1 Het Hooglied, hetwelk van Salomo is.
2 Hij kusse mij met de kussen Zijns monds; want Uw uitnemende liefde is beter dan wijn.
3 Uw olien zijn goed tot reuk, Uw naam is een olie, die uitgestort wordt; daarom hebben U de maagden lief.
4 Trek mij, wij zullen U nalopen! De Koning heeft mij gebracht in Zijn binnenkameren; wij zullen ons verheugen en in U verblijden; wij zullen Uw uitnemende liefde vermelden, meer dan den wijn; de oprechten hebben U lief.
5 Ik ben zwart, doch liefelijk (gij dochteren van Jeruzalem!), gelijk de tenten van Kedar, gelijk de gordijnen van Salomo.
6 Ziet mij niet aan, dat ik zwartachtig ben, omdat mij de zon heeft beschenen; de kinderen mijner moeder waren tegen mij ontstoken, zij hebben mij gezet tot een hoederin der wijngaarden. Mijn wijngaard, dien ik heb, heb ik niet gehoed.
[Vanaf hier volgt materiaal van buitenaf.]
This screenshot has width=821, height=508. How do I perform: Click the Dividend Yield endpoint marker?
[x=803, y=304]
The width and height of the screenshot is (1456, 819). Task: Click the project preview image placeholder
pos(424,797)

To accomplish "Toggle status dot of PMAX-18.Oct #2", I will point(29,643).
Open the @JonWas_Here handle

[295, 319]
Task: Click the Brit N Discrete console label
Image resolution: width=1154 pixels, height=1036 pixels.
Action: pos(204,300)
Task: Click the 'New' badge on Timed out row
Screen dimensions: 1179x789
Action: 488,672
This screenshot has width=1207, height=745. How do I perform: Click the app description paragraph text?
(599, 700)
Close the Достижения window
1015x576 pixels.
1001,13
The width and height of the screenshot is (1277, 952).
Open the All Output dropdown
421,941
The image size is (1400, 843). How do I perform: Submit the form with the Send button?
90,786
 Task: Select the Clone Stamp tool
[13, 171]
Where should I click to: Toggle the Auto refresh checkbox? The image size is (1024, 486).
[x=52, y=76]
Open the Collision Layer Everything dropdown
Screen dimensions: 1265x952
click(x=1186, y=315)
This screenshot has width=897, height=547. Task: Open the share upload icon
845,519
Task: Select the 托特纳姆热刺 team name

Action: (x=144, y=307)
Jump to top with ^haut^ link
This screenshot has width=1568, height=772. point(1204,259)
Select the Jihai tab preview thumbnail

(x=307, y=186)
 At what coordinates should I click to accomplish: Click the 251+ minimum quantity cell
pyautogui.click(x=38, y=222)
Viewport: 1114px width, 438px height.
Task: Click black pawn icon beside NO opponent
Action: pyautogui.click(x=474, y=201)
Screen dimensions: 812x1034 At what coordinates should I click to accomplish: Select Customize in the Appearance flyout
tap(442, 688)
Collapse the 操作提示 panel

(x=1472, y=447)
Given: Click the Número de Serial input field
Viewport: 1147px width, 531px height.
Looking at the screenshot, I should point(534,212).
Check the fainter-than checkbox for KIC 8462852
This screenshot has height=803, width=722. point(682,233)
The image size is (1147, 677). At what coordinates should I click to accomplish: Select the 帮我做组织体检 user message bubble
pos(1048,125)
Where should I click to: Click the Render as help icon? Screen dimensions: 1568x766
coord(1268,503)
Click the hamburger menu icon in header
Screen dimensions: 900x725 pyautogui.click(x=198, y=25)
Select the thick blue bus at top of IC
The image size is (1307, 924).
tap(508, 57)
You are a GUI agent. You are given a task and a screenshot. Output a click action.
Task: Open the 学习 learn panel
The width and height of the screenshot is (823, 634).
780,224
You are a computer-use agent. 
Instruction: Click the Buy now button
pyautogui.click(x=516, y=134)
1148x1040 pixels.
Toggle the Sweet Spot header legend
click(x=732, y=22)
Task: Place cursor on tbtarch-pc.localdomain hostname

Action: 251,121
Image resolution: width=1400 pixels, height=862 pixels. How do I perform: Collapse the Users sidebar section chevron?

7 Zeg mij aan, Gij, Dien mijn ziel liefheeft, waar Gij weidt, waar Gij de kudde legert in den middag; want waarom zou ik zijn als een, die zich bedekt bij de kudden Uwer metgezellen?
8 Indien gij het niet weet, o gij schoonste onder de vrouwen! zo ga uit op de voetstappen der schapen, en weid uw geiten bij de woningen der herderen.
9 Mijn vriendin! Ik vergelijk u bij de paarden aan de wagens van Farao.
10 Uw wangen zijn liefelijk in de spangen, uw hals in de parelsnoeren.
11 Wij zullen u gouden spangen maken, met zilveren stipjes.
12 Terwijl de Koning aan Zijn ronde tafel is, geeft mijn nardus zijn reuk.
13 Mijn Liefste is mij een bundeltje mirre, dat tussen mijn borsten vernacht.
14 Mijn Liefste is mij een tros van Cyprus, in de wijngaarden van En-gedi.
15 Zie, gij zijt schoon, Mijn vriendin! Zie, gij zijt schoon; uw ogen zijn duiven ogen.
16 Zie, gij zijt schoon, mijn Liefste, ja, liefelijk; ook groent onze bedstede.
17 De balken onzer huizen zijn cederen, onze galerijen zijn cypressen.
1 CANCION de canciones, la cual es de Salomón.
2 Oh si él me besara con ósculos de su boca! Porque mejores son tus amores que el vino.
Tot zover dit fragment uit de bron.